AS is not an infrequent condition and the availability of two separate AS datasets allowed us to provide first population-based estimates of AS prevalence in (Western) Australia where diagnoses were confirmed by rheumatologists. The 0.29% AS prevalence rate was based on estimates from two separate sources (each imperfect as exemplified by the temporary rise since 2005 due to inclusion of new AS patients referred for TNF infusions) and thus needs to be considered a minimum estimate. Nonetheless, it falls within the range of reported AS prevalence (0.2–0.6%) depending on data source [1, 28].

The price-adjusted direct health care costs for admissions and ED visit for AS patients did not change significantly after 2005. As a result, the factual dollar costs for TNFi drugs (inclusive of possible price reductions) and infusions increased direct health care costs in WA on average by AU$ 10 million per year (Suppl Table 3). As WA comprises about 10% of the Australian population, this would indicate an AU$ 100 million annual increase for the national health budget while biologic therapy uptake for AS has not (yet) plateaued. These are minimum estimates as we favored a relatively simple dollar-based costing method, which is likely to have underestimated the much broader AR-DRG-based costs. Regardless of the costing method, a key unanswered question in this respect is if the potential improvements in quality of life, function, and productivity and the moderate reduction in other (e.g., GP visits) health care costs associated with TNFi use by AS patients [29,30,31,32] weigh up against this significant increase in direct health care costs. While we did not study this aspect, a few studies have tried to analyze this highly complex and potentially contentious issue. The latest NICE review in the UK indicated that anti-TNF therapies were just within the accepted limits of the recommended QALY cut-off of 20,000 GBP for cost effectiveness [21]. A recent European study of 1455 AS patients found that mean total costs increased from €6075 in the year prior to TNFi initiation to €27,871 in the year after TNFi initiation. This cost increase (> 300%) was offset by only a modest decrease in direct costs for consultations and other medication of 22% or €4761 [33]. A long-term observational study in the Czech Republic found that while indirect costs remained below €3000 in those reaching a state of low disease activity on TNFi therapy, chronic pain remained a main cause of work disability in AS, similar to findings in Portugal [13, 31]. Collectively, these data argue that the high price for symptomatic improvement in AS patients provided by TNFi (and other biologicals as well) is not clearly offset by longer-term savings for direct and indirect health care. Accordingly, reducing unduly high pricing for TNFi should become an important consideration for health authorities.

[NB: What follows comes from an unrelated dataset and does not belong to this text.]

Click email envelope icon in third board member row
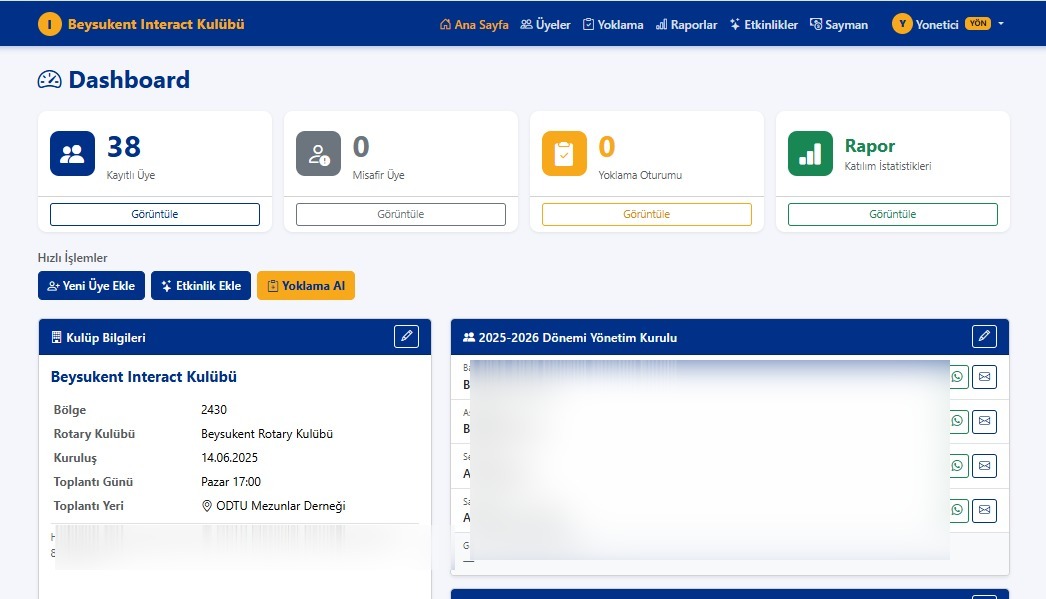This screenshot has height=599, width=1046. pos(984,466)
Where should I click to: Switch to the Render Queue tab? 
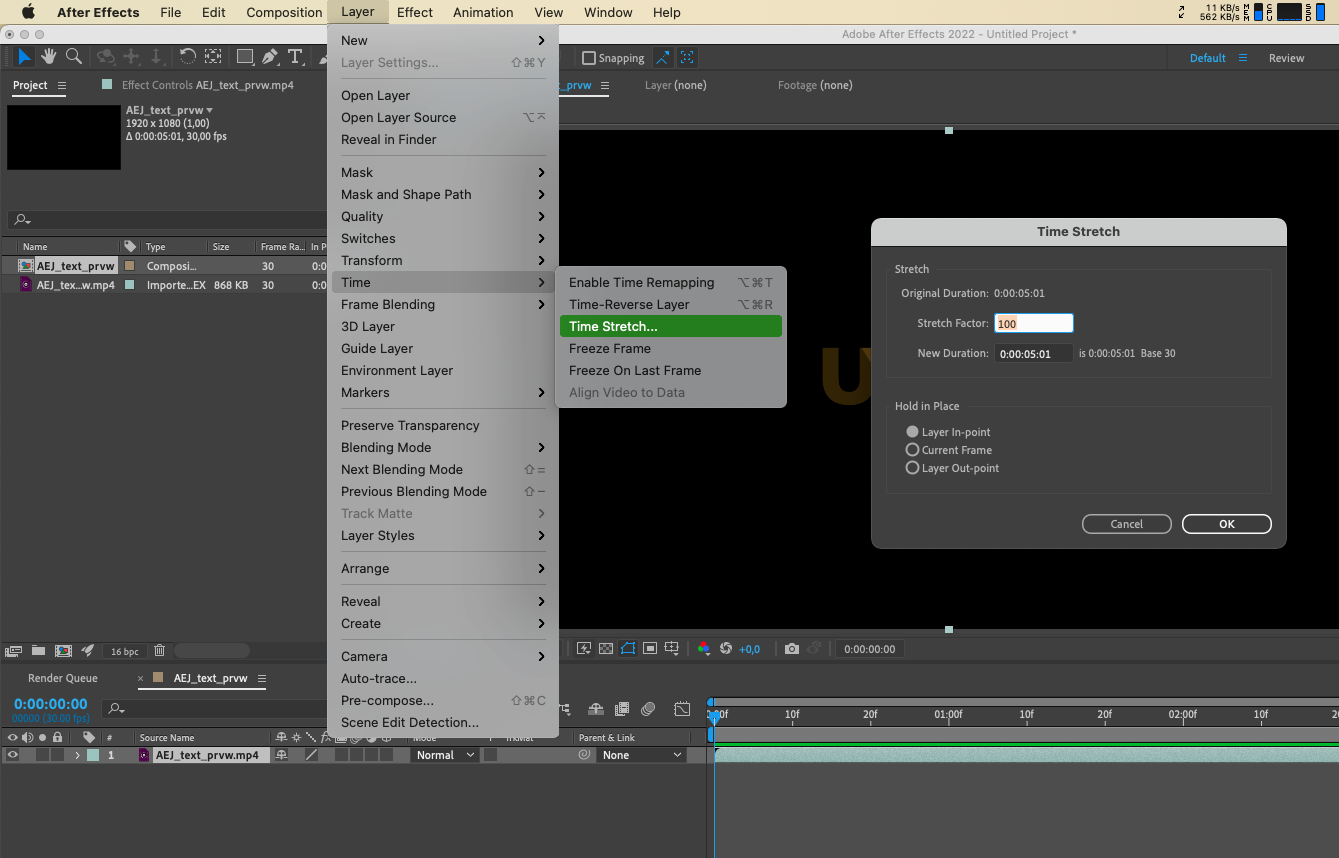63,678
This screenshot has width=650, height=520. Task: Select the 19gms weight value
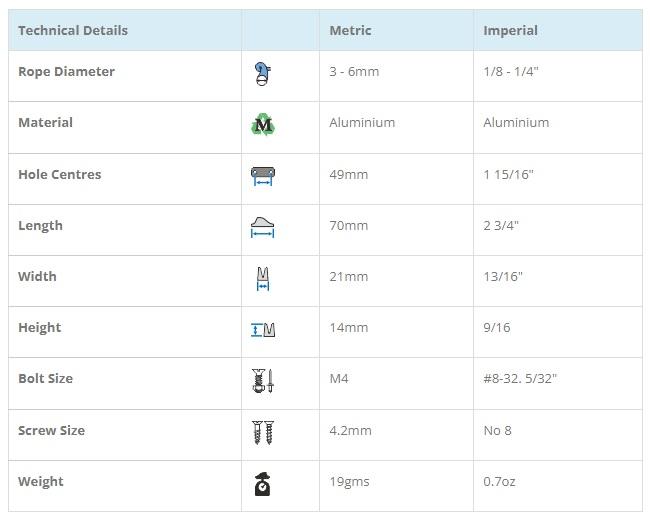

The limitations of this study need to be recognized and include the lack of clinical detail in the WARDER data base, which makes it difficult to evaluate the potential impact of specific measures for disease activity/severity. While AS patients in WA need to visit their rheumatologist at least twice a year to continue subsided TNFI treatment, we were not able to estimate potential savings on other outpatient, allied health, and GP care provision. The TNFi dispensing data were not individualized, making it impossible to correct for e.g., gender-based variations, changes in infliximab dosing or intervals or switching between TNFi and did not allow connection to AS patient data in the WARDER dataset. Finally, inclusion of a control group would have allowed more reliable long-term data for relatively rare events such as cancer. On the other hand, the long-term health data and TNFi prescription data for large numbers of patients with a physician-based AS diagnosis lends considerable strength to these observations.

Conclusions

AS prevalence in WA is at least 0.29%. The rapid uptake of TNFi in WA was not associated with a significant decline in all-cause hospital admissions for AS patients. TNFi therapy added 10–15 million AUD to the annual health care costs for AS patients in WA, but how this weighs up against improvements in quality of life, productivity, and non-hospital-based care remains unclear. Longitudinal and detailed study of AS-related resource use can provide crucial information for cost-effectiveness and improve our understanding of the natural disease history.